То, что я в конечном итоге так и не вернулся к психиатрии, было вызвано, как мне представляется, внешними обстоятельствами — моей болезнью. Когда во время Первой мировой войны тогдашний декан, профессор Готтлиб, спросил меня, приму ли я, как последователь и ученик Ниссля, приглашение возглавить исследовательскую психиатрическую клинику в Мюнхене, я попросил несколько дней на размышление. Мы раздумывали вместе с женой, не согласиться ли: ведь мы получили бы квартиру при клинике, а я в значительной мере освободился бы от обременительной практической деятельности. В итоге мы решили, что данный вариант совершенно невозможен из-за моего физического состояния. Я не мог брать на себя ответственность за надлежащее руководство клиникой. Отказ дался мне тогда очень тяжело. Пределом своих желаний я считал в то время возможность вместе с единомышленниками поддерживать дух клиники, следуя по пути, уже выбранному в соответствии с традициями, и развивать этот дух — как в научных исследованиях, так и во врачебной деятельности. Такое казалось неизмеримо более значительным, чем просто преподавание в университете — в окружении книг и бумаг, довольствуясь случайными жизненными впечатлениями и редкими поездками.
Это стоит отметить сейчас, оглядываясь назад. То, что я сделал вынужденно, из-за болезни, против своей воли — окончательно выбрал философский факультет, — на деле оказалось выбором пути, предначертанного мне от рождения. Я философствовал с младых лет. Медициной и психопатологией я занялся потому, что меня подтолкнул к этому интерес к философии. Я не решился прямо выбрать философию, сделав ее главным делом в жизни, поскольку испытывал трепет — уж больно велики были открывающиеся задачи, и позднее я тоже не собирался избирать такую стезю. Цель была такова: преподавать психологию, занимая кафедру философии, которая была бы таковой только по названию, а на деле являлась бы кафедрой психологии. Тот поворот судьбы, который был перенесен столь болезненно, поскольку пришлось отказываться от многого, на деле оказался счастливым, ибо мне открылось поле широких возможностей. А в последующие годы к этому полю возможностей добавилась философия. Но я сохранил верность труду своей молодости. «Психопатология» всегда была дорога мне.
+++++
Задание 1:
Ответьте на вопросы по рассказу о выборе между психиатрией и философией:
(a) Кто предложил автору возглавить исследовательскую психиатрическую клинику в Мюнхене?
(b) Что получила бы семья автора при клинике, если бы он согласился?
(c) Какой факультет автор в итоге окончательно выбрал?
Задание 2: Почему, согласно рассказу о выборе между психиатрией и философией, автор не решился сразу сделать философию главным делом своей жизни? Ответьте в одном–трех предложениях.
Задание 3: Продолжите рассказ о выборе между психиатрией и философией, начав сразу после фразы «„Психопатология“ всегда была дорога мне».
+++++
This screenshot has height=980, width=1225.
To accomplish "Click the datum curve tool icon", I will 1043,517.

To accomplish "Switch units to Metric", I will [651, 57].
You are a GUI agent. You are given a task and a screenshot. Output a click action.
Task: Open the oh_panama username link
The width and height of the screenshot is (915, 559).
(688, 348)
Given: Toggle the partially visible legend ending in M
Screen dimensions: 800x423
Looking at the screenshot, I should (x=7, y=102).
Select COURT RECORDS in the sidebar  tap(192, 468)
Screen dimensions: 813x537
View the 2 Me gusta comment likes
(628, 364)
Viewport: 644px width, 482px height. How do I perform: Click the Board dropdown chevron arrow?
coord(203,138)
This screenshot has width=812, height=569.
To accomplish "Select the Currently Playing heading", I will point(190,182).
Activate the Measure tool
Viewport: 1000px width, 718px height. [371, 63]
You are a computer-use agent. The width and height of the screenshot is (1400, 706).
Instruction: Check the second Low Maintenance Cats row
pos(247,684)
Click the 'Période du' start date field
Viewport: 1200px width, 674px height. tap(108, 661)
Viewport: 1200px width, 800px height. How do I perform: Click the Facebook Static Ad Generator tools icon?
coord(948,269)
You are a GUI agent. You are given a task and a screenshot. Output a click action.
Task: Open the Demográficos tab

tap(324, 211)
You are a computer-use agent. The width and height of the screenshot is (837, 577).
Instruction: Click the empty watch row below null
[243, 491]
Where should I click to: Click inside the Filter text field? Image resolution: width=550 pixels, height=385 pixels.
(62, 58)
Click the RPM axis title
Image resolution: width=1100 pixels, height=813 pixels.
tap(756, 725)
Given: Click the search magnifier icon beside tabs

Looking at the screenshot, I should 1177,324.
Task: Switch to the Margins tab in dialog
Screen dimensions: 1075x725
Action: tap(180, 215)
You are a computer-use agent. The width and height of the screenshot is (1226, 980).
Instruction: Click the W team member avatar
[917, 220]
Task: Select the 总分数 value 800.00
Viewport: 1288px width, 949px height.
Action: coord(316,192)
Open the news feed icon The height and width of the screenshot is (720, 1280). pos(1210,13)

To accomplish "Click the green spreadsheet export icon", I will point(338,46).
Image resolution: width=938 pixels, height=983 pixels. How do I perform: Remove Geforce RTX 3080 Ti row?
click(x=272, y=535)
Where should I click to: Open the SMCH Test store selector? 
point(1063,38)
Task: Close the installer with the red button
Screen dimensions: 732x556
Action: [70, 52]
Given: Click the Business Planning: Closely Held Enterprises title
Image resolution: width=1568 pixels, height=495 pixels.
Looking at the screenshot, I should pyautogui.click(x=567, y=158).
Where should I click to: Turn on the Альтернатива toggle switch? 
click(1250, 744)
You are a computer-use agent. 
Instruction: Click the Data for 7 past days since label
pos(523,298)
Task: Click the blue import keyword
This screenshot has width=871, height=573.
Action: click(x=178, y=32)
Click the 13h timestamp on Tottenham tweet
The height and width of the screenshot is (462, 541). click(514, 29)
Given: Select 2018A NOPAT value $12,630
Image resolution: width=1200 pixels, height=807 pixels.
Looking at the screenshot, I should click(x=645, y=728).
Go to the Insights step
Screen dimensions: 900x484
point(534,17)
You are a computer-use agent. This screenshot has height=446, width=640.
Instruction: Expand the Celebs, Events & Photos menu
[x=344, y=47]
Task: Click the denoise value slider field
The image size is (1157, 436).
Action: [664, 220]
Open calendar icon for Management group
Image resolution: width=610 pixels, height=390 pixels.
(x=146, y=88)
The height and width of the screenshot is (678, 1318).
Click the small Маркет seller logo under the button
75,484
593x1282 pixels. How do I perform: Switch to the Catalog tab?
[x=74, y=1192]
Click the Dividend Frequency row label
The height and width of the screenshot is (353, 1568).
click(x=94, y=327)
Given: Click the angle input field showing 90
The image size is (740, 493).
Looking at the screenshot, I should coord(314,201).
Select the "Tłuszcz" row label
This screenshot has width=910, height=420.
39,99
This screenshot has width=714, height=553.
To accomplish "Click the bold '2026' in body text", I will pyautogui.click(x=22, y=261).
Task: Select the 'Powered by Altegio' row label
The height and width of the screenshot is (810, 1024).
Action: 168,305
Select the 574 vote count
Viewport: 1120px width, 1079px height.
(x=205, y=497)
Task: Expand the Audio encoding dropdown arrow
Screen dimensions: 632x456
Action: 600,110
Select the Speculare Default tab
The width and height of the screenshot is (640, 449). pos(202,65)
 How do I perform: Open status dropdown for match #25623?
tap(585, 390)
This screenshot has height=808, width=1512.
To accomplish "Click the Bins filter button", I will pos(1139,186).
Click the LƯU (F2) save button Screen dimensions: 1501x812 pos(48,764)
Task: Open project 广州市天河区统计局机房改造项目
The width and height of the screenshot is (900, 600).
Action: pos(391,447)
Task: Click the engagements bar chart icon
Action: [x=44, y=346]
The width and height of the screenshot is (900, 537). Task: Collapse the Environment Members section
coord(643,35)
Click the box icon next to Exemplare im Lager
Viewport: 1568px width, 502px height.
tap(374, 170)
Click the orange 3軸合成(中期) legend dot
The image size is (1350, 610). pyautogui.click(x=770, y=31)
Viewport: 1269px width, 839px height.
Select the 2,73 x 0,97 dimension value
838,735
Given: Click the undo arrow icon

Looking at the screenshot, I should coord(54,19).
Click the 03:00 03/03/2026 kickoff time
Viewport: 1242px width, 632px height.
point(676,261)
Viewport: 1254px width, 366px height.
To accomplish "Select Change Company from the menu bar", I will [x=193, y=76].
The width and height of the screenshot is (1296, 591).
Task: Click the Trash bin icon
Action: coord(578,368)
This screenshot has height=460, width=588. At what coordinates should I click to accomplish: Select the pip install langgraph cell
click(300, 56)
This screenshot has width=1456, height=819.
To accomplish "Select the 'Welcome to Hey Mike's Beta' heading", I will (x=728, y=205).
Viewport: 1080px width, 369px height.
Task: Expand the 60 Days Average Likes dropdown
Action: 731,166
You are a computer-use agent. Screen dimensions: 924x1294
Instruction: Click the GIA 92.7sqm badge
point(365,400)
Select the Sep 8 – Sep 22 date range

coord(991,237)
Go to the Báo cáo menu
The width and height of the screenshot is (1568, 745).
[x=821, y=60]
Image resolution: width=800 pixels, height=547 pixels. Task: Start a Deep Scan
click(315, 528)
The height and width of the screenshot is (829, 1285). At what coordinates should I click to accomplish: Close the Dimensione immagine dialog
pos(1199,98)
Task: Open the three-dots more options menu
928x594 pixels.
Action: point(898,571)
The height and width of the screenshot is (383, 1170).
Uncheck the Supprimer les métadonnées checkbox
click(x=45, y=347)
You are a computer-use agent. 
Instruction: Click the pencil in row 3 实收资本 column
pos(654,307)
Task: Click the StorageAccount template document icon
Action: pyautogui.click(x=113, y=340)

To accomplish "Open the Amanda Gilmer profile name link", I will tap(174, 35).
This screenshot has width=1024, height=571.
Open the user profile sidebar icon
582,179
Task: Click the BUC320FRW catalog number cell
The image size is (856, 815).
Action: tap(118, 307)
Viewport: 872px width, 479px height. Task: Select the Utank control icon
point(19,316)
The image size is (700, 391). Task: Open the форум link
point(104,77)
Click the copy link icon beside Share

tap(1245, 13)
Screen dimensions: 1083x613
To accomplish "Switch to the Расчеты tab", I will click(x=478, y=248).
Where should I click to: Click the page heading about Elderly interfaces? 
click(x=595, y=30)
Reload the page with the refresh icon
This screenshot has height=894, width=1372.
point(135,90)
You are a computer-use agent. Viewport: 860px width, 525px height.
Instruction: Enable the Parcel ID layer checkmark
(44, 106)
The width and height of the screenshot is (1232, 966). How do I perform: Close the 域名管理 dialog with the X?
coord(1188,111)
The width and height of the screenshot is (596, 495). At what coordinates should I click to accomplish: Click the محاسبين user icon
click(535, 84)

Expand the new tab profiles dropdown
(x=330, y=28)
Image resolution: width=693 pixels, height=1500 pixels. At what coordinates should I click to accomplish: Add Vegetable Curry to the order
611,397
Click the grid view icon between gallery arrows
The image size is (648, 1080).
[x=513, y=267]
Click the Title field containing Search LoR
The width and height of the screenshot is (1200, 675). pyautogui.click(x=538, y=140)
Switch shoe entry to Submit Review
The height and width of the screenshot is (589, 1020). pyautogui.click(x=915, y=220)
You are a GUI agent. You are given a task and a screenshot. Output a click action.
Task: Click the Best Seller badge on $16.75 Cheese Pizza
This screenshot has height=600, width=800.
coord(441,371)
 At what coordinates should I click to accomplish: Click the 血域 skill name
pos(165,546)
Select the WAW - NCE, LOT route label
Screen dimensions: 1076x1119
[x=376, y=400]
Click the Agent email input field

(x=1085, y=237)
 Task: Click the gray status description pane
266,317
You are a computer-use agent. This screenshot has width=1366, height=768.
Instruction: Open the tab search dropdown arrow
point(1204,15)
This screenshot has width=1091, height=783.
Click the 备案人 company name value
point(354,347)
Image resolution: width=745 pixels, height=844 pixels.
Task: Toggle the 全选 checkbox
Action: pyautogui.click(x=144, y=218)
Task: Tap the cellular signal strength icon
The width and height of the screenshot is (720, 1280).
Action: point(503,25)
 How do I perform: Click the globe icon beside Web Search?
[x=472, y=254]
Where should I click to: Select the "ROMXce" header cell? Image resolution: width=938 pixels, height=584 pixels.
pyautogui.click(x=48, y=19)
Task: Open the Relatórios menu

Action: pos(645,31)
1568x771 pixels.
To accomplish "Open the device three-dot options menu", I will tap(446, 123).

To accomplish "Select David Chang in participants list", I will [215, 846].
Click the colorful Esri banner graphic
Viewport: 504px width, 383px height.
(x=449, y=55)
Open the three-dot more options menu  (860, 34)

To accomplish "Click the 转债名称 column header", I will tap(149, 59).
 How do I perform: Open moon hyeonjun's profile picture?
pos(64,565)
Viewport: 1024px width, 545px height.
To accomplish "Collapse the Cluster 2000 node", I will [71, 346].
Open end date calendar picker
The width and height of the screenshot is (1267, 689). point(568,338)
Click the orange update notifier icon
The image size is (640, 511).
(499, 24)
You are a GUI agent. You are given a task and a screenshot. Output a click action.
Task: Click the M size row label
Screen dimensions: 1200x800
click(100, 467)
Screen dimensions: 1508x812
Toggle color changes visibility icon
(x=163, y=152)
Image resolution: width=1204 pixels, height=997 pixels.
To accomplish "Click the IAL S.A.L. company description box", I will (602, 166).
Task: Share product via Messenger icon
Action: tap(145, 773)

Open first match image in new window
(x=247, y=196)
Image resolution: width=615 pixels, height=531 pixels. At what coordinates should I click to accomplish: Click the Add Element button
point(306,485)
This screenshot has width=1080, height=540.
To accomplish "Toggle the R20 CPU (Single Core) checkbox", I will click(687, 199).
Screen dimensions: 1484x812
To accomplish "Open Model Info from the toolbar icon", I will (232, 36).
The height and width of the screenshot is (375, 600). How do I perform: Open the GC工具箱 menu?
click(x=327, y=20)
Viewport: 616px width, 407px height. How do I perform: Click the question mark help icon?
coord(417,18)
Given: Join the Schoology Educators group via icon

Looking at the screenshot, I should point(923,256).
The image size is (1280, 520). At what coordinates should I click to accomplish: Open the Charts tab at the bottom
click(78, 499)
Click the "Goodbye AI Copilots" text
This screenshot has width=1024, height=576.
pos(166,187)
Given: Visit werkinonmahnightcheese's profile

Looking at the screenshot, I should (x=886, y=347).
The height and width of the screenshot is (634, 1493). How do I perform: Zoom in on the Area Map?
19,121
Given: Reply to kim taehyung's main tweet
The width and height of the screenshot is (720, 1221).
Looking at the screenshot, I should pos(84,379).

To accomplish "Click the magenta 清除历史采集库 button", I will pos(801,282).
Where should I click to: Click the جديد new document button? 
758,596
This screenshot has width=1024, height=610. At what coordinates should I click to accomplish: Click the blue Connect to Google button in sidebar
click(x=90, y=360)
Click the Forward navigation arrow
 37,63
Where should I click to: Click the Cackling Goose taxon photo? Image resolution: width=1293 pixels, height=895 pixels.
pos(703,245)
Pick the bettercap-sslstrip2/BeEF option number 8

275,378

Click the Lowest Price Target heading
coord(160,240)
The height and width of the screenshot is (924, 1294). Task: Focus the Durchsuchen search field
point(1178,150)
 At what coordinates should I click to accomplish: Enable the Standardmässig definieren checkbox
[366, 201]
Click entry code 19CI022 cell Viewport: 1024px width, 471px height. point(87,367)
+++++
Место для ответа 1:
(a) Тогдашний декан, профессор Готтлиб.
(b) Квартиру при клинике.
(c) Философский факультет.

Место для ответа 2: Автор испытывал трепет перед философией, потому что открывающиеся в ней задачи казались ему слишком великими. Поэтому он хотел преподавать психологию на кафедре, которая была бы философской лишь по названию.

Место для ответа 3:
Воспоминание о сообществе единомышленников, существовавшем в нашей Гейдельбергской клинике, сопровождало меня на протяжении всей жизни. В последующей моей работе я опирался лишь на свои силы, проводил исследования на собственный страх и риск, хотя меня поддерживали единомышленница- жена и мой друг Эрнст Майер. Однако моя работа происходила вне контакта с содружеством профессионалов. Сравнивая и сопоставляя, я могу судить, насколько более разобщенным, искусственным и неподлинным было сообщество доцентов философии, сколь бы часто они ни встречались на конгрессах и ни обменивались мнениями на страницах журналов и книг.
3. Психология мировоззрений
Когда осенью 1913 года я стал доцентом, мне поручили читать лекции по психологии. Летом 1914 года я начал с темы «Психология характеров и одаренности». Затем последовали лекции об эмпирической психологии: психологии ощущений, психологии памяти, исследования процесса утомления. Потом я прочитал патографические лекции о многих исторических личностях, которые были больны психически.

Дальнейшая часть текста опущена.